Motociclismo

Il Ministro dei Trasporti Bianchi ospite della FMI in Rai

Il Ministro dei Trasporti, Alessandro Bianchi, è ospite domani sera martedì 12 giugno, alle 23,15 su Radio 1 Rai, della trasmissione “Prudente… con moto”, realizzata in collaborazione con la Federazione Motociclistica Italiana.


 


Si conclude così, con l’intervento di un autorevole rappresentante del Governo italiano, il ciclo del programma “Prudente… con moto”, trasmesso il martedì sera alle 23.15 da Radio 1 Rai.
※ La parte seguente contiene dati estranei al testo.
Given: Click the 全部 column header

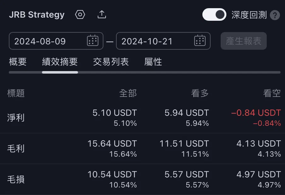Looking at the screenshot, I should tap(128, 93).
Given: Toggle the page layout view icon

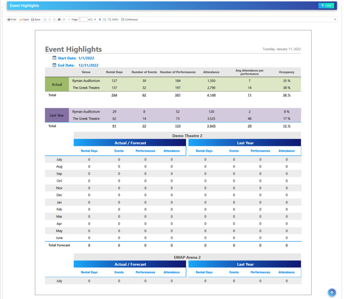Looking at the screenshot, I should tap(104, 19).
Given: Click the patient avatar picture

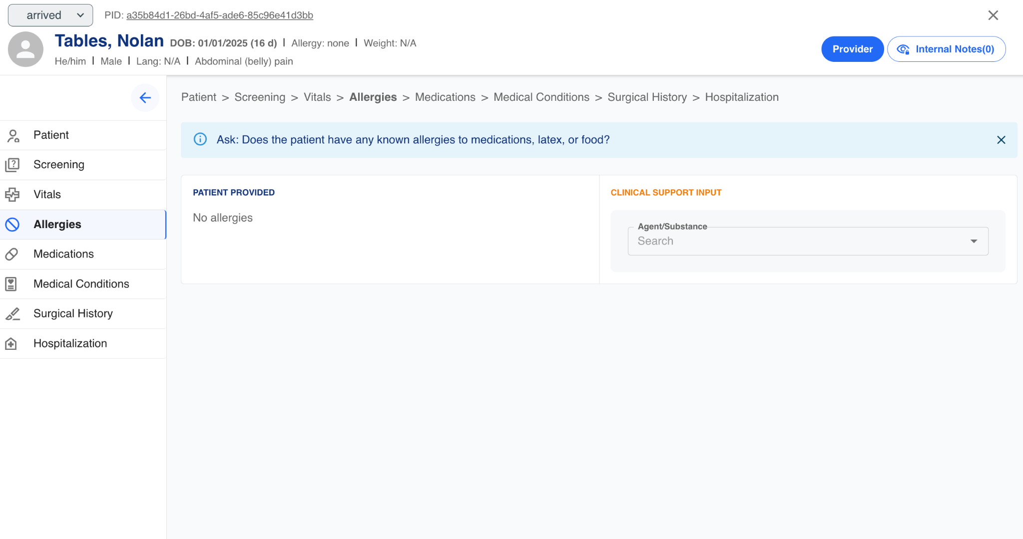Looking at the screenshot, I should pos(25,49).
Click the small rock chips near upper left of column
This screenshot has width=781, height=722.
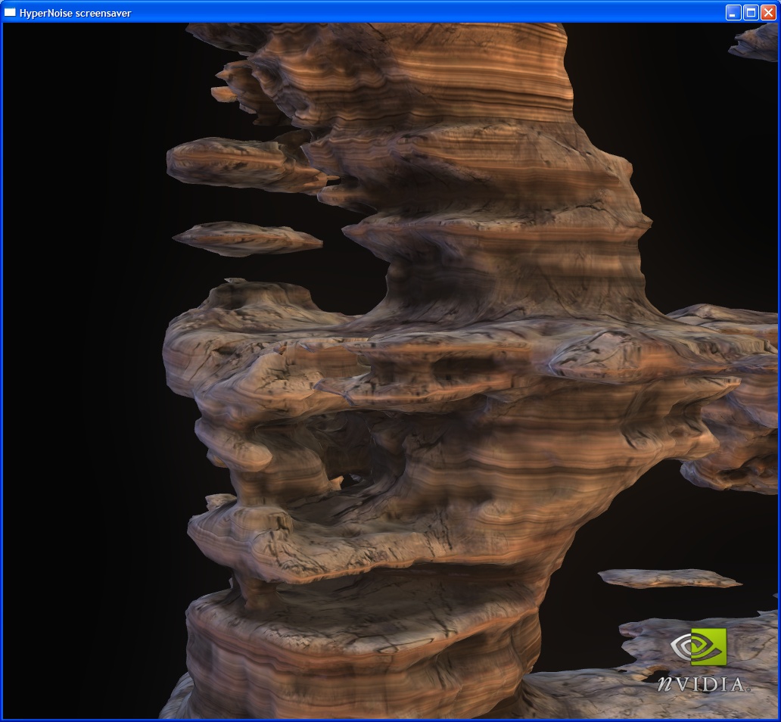coord(226,83)
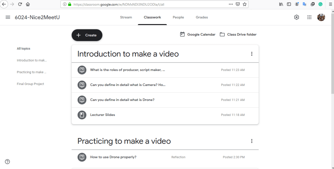The width and height of the screenshot is (334, 169).
Task: Open class settings gear
Action: pos(296,17)
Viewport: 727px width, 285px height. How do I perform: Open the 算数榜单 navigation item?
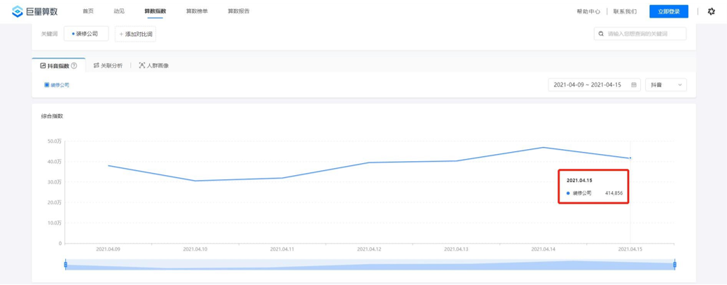click(197, 11)
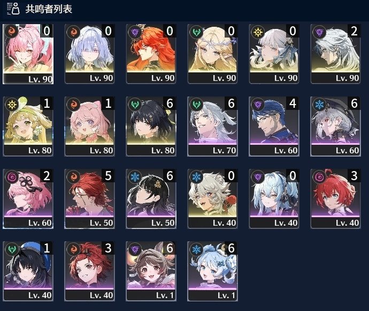Click the electro element icon on the orange-haired Lv. 90 card
The image size is (369, 311).
[x=135, y=32]
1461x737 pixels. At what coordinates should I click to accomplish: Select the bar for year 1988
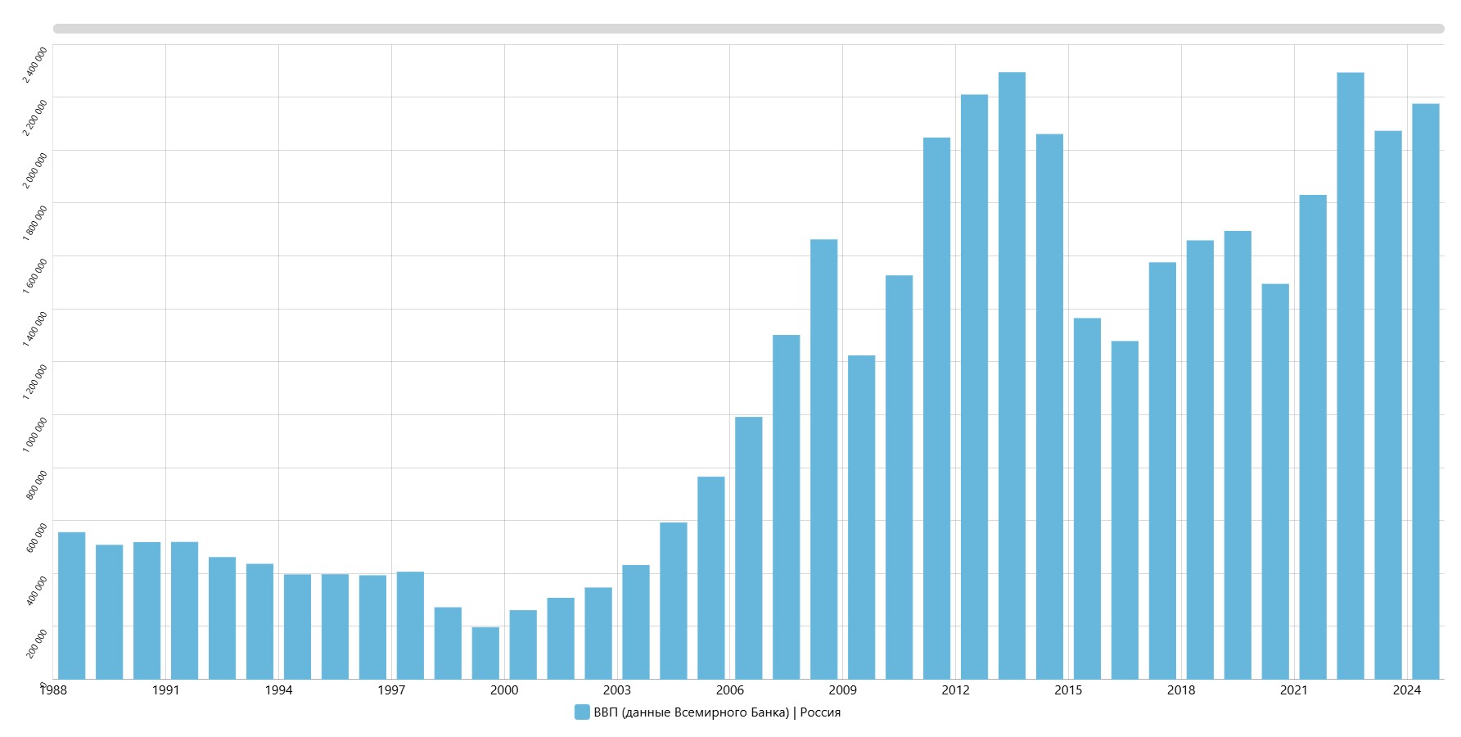(72, 606)
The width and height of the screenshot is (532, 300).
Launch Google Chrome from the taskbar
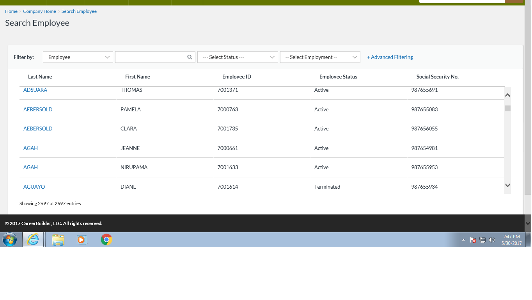point(106,239)
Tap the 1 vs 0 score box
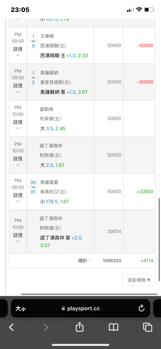Image resolution: width=161 pixels, height=349 pixels. coord(33,41)
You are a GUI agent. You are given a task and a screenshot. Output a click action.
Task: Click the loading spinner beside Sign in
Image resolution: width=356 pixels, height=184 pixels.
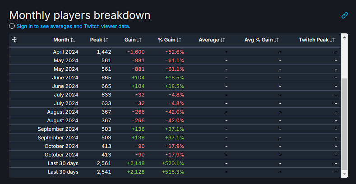pos(12,26)
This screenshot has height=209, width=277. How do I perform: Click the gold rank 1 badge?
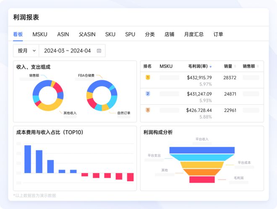[x=147, y=78]
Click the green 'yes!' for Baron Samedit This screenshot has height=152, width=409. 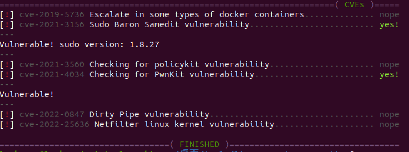point(389,24)
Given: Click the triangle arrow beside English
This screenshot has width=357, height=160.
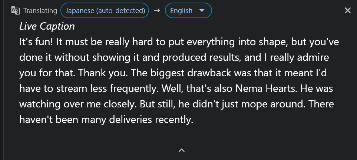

Una trasmissione sulla sicurezza stradale dedicata ai motociclisti, nata da una collaborazione tra Radio 1 Rai e Federazione Motociclistica Italiana, con il coordinamento di Vittorio Argento e la conduzione di Paolo Zauli.


 


La puntata di mercedi 12 sarà l’occasione per ripercorrere i temi affrontati nelle dieci puntate precedenti, che hanno costituito un iter sull’educazione alla sicurezza stradale attraverso l’elaborazione, da parte della FMI, di lezioni didattiche strategiche studiate per incidere sul comportamento dei giovani, mediante l’utilizzo di strumenti e linguaggi a loro più consoni.


 


Insieme al Ministro, presente in studio anche Francesca Marozza, responsabile del Dipartimento Sicurezza Stradale FMI. Un appuntamento importante per fare il punto sulla situazione legislativa, a partire dalla annunciata revisione del Codice della Strada e del progetto interministeriale sulla Sicurezza Stradale, messo in cantiere dal Governo nei mesi scorsi.


 


I dati sull’ incidentalità stradale mettono sempre più in rilievo – e spesso sotto accusa – i mezzi a due ruote a motore, per loro natura più instabili delle auto e condotti da utenti “deboli” in quanto non protetti dalla carrozzeria: ecco perché è necessario incidere sugli utenti della strada, soprattutto sui più giovani, oltre che con la repressione, anche e soprattutto con l’educazione stradale finalizzata alla approfondita conoscenza del mezzo che si conduce, alle sue reazioni in situazioni di pericolo, alla conoscenza ed osservanza del Nuovo Codice della Strada, al rispetto reciproco tra gli utenti della strada.